▶ [WHAT YOU SHOULD DO]: Reproduce the passage of the NASA supercomputing article between "NASA’s Brain Center: How" and "and develop spacecraft.", inclusive.

▶ [PAGE]:
====
NASA’s Brain Center: How Supercomputers Help Unveil the Mysteries of the Universe

At the heart of Silicon Valley lies NASA’s Advanced Supercomputing (NAS) facility. There are few places on Earth with such a concentration of computing power: for forty years, NASA’s supercomputing division has been using it to simulate missions, conduct aerodynamic research, study climate and ocean currents, and design and develop spacecraft.

Earlier this year, one of these supercomputers, through high-precision simulations, discovered a structure made up of billions of comets mirroring the shape of the Milky Way — something that would have been impossible through traditional astronomical observations. Right now, these supercomputers are working on the Artemis program, modeling various phases of the mission, providing scientists and engineers with unique data to support decision-making and ensure astronaut safety.

Just how large-scale can supercomputing tasks be? Where have they already had a tangible impact on Earth? And have they brought us any closer to understanding the universe? That’s what this article explores.

A history of NASA’s supercomputers

“NASA uses supercomputers to solve some of the nation’s most challenging problems – from understanding the universe to designing launch systems that will take us to the Moon and Mars as part of the Artemis missions,” says William L. Thigpen, one of the leaders at NASA’s Ames Research Center, describing the work of NAS.

Currently, the facility operates three petaflop-class computers, Pleiades, Aitken, and Electra, which are capable of performing up to 10¹⁵ floating-point operations per second. It also houses the teraflop-class Endeavour supercomputer, capable of 10¹² operations per second.

The first supercomputer arrived at NAS in 1984, and the division itself was officially established a year later with the construction of a dedicated facility for housing these systems. Several inventions and developments that emerged from NAS later influenced commercial supercomputing, particularly in the creation of client-server architecture, global networking, and mass data storage systems.
====
▶ [EXCERPTED DATA]:
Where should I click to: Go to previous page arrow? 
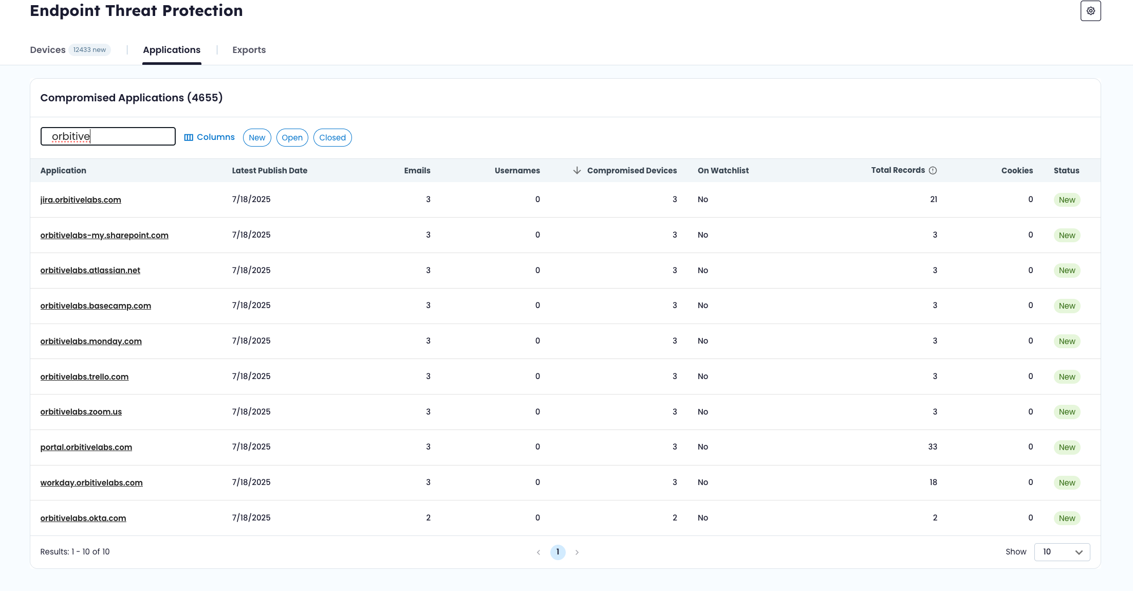(x=538, y=552)
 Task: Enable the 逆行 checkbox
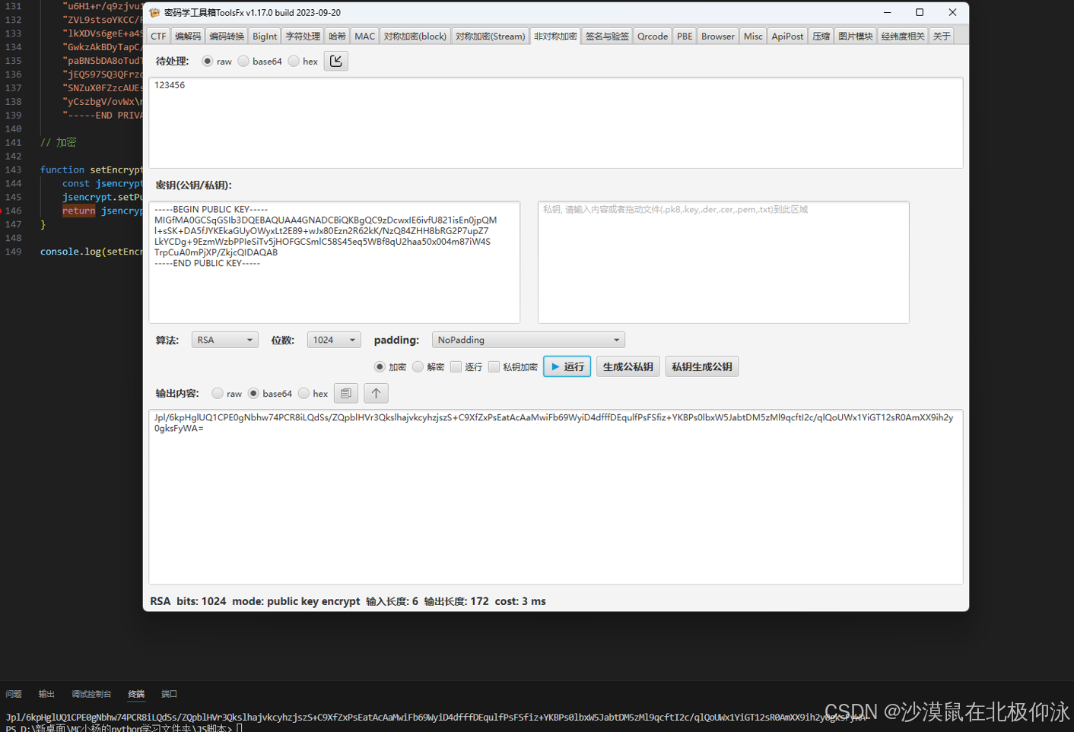[456, 366]
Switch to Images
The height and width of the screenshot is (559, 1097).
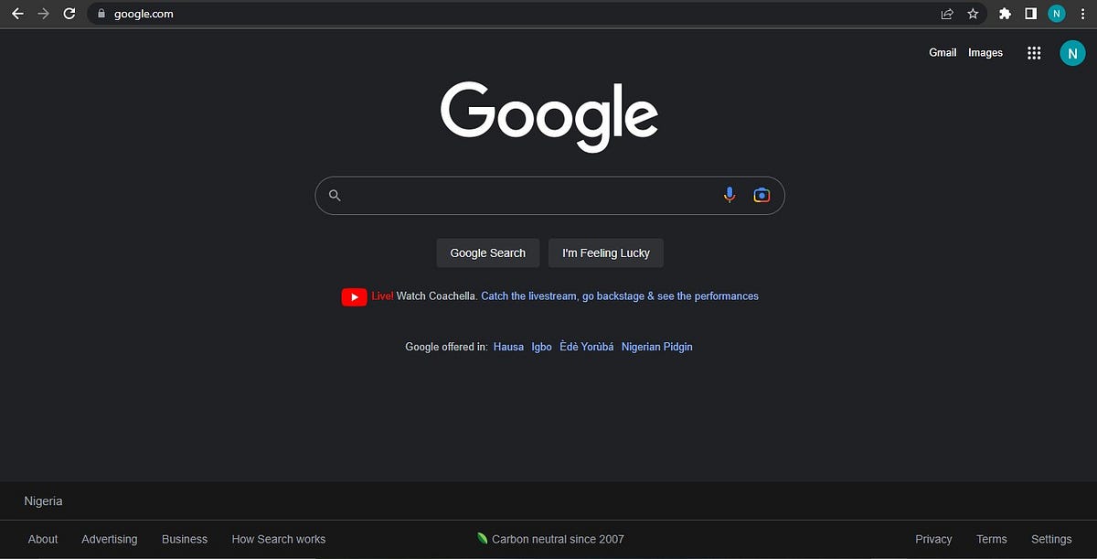(985, 52)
====
▶ [FULL SOLUTION]:
NASA’s Brain Center: How Supercomputers Help Unveil the Mysteries of the Universe

At the heart of Silicon Valley lies NASA’s Advanced Supercomputing (NAS) facility. There are few places on Earth with such a concentration of computing power: for forty years, NASA’s supercomputing division has been using it to simulate missions, conduct aerodynamic research, study climate and ocean currents, and design and develop spacecraft.